People with Down syndrome (DS) are prone to develop Alzheimer's disease (AD). Behavioral and psychological symptoms of dementia (BPSD) are core features, but have not been comprehensively evaluated in DS. In a European multidisciplinary study, the novel Behavioral and Psychological Symptoms of Dementia in Down Syndrome (BPSD-DS) scale was developed to identify frequency and severity of behavioral changes taking account of life-long characteristic behavior. 83 behavioral items in 12 clinically defined sections were evaluated. The central aim was to identify items that change in relation to the dementia status, and thus may differentiate between diagnostic groups. Structured interviews were conducted with informants of persons with DS without dementia (DS, n = 149), with questionable dementia (DS+Q, n = 65), and with diagnosed dementia (DS+AD, n = 67). First exploratory data suggest promising interrater, test-retest, and internal consistency reliability measures. Concerning item relevance, group comparisons revealed pronounced increases in frequency and severity in items of anxiety, sleep disturbances, agitation & stereotypical behavior, aggression, apathy, depressive symptoms, and eating/drinking behavior. The proportion of individuals presenting an increase was highest in DS+AD, intermediate in DS+Q, and lowest in DS. Interestingly, among DS+Q individuals, a substantial proportion already presented increased anxiety, sleep disturbances, apathy, and depressive symptoms, suggesting that these changes occur early in the course of AD. Future efforts should optimize the scale based on current results and clinical experiences, and further study applicability, reliability, and validity. Future application of the scale in daily care may aid caregivers to understand changes, and contribute to timely interventions and adaptation of caregiving.

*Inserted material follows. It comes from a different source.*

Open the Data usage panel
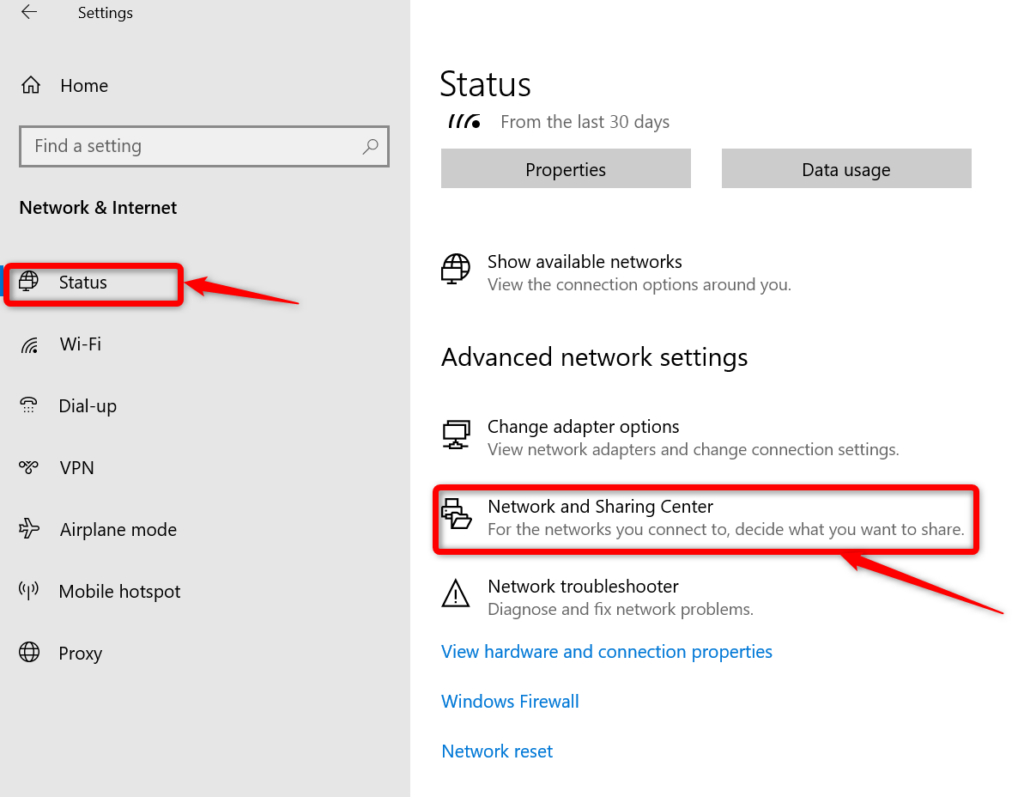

唐氏综合征(DS)患者易患阿尔茨海默病(AD)。痴呆的行为和心理症状(BPSD)是核心特征,但在 DS 中尚未得到全面评估。在一项欧洲多学科研究中,开发了新型唐氏综合征(Down syndrome,DS)痴呆行为和心理症状(Behavioral and Psychological Symptoms of Dementia in Down Syndrome,BPSD-DS)量表,以识别考虑到终身特征性行为的行为变化的频率和严重程度。在 12 个临床定义的部分中评估了 83 个行为项目。主要目的是确定与痴呆状态相关变化的项目,从而区分诊断组。对无痴呆(DS,n = 149)、可疑痴呆(DS+Q,n = 65)和确诊痴呆(DS+AD,n = 67)的 DS 患者的知情人进行了结构化访谈。初步探索性数据分析表明,该量表具有较好的评定者间信度、重测信度和内部一致性。关于项目相关性,组间比较显示,焦虑、睡眠障碍、激越和刻板行为、攻击、淡漠、抑郁症状和饮食/饮水行为的频率和严重程度明显增加。DS+AD 组中出现这种增加的个体比例最高,DS+Q 组次之,DS 组最低。有趣的是,在 DS+Q 个体中,相当一部分已经出现了焦虑、睡眠障碍、淡漠和抑郁症状的增加,这表明这些变化在 AD 病程早期就已经发生。未来的研究应基于当前的结果和临床经验来优化量表,并进一步研究其适用性、可靠性和有效性。未来在日常护理中应用该量表可以帮助护理人员了解变化,并有助于及时进行干预和调整护理。